To do
Without the pictures, set down every record below exactly as it reads.

Source records
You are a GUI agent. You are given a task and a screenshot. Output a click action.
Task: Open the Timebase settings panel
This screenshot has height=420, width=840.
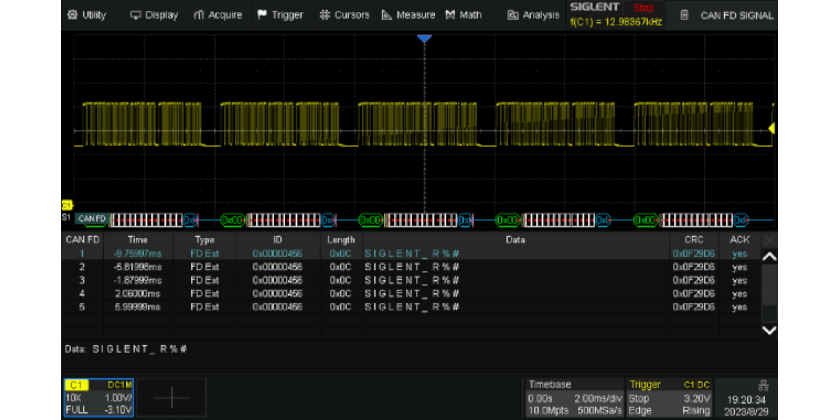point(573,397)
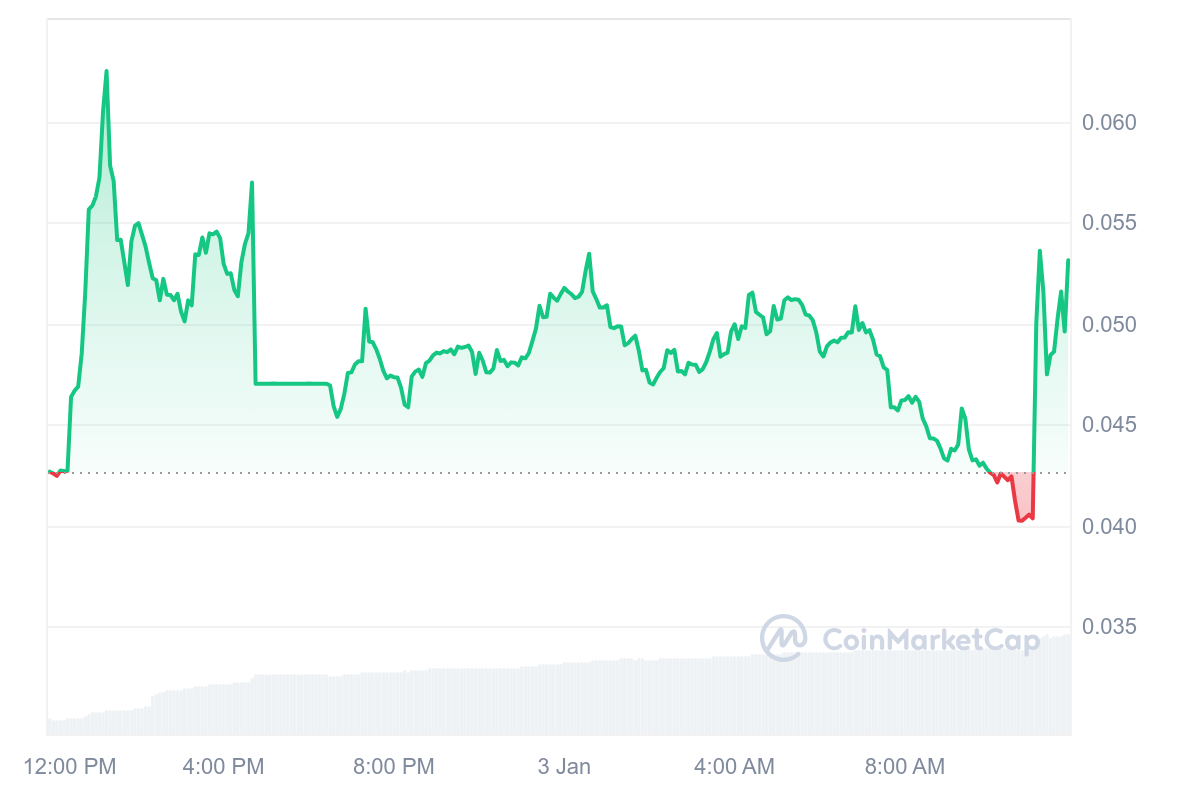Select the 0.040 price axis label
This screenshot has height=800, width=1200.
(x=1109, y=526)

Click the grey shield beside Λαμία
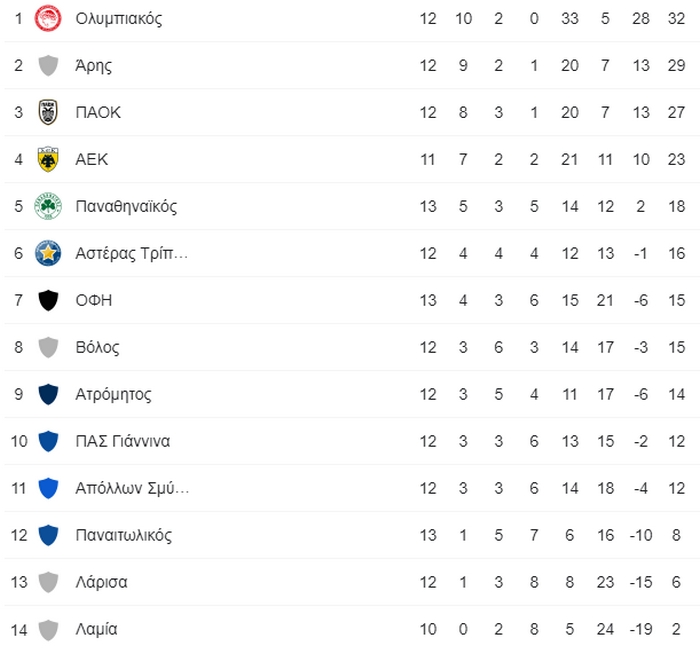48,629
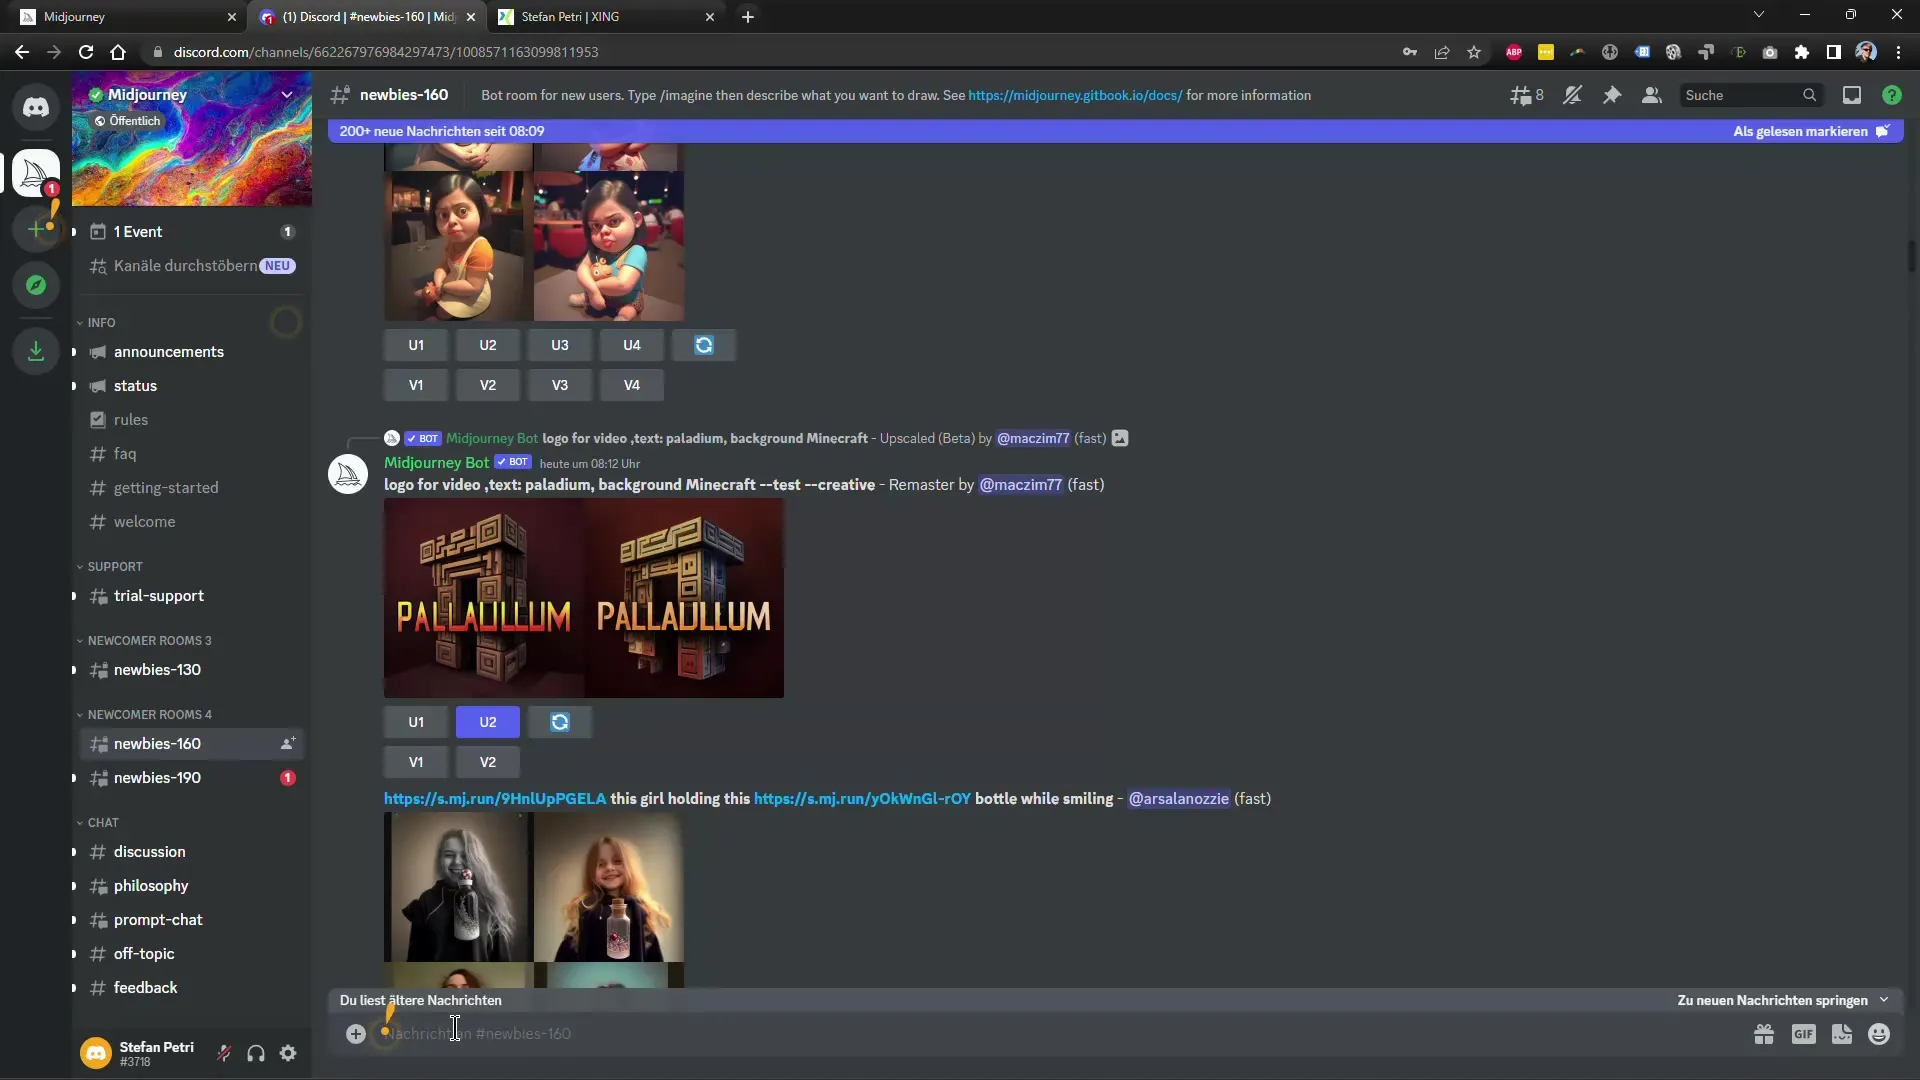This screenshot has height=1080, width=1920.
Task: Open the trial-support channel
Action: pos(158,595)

Response below
You are a GUI agent. You are given a task and a screenshot. Output a click action.
Task: Open the Timebase settings panel
This screenshot has height=420, width=840.
point(573,397)
Select the 0.040 price axis label
This screenshot has height=800, width=1200.
(x=1109, y=526)

Click the grey shield beside Λαμία
48,629
This screenshot has height=1080, width=1920.
Task: Open the trial-support channel
Action: pos(158,595)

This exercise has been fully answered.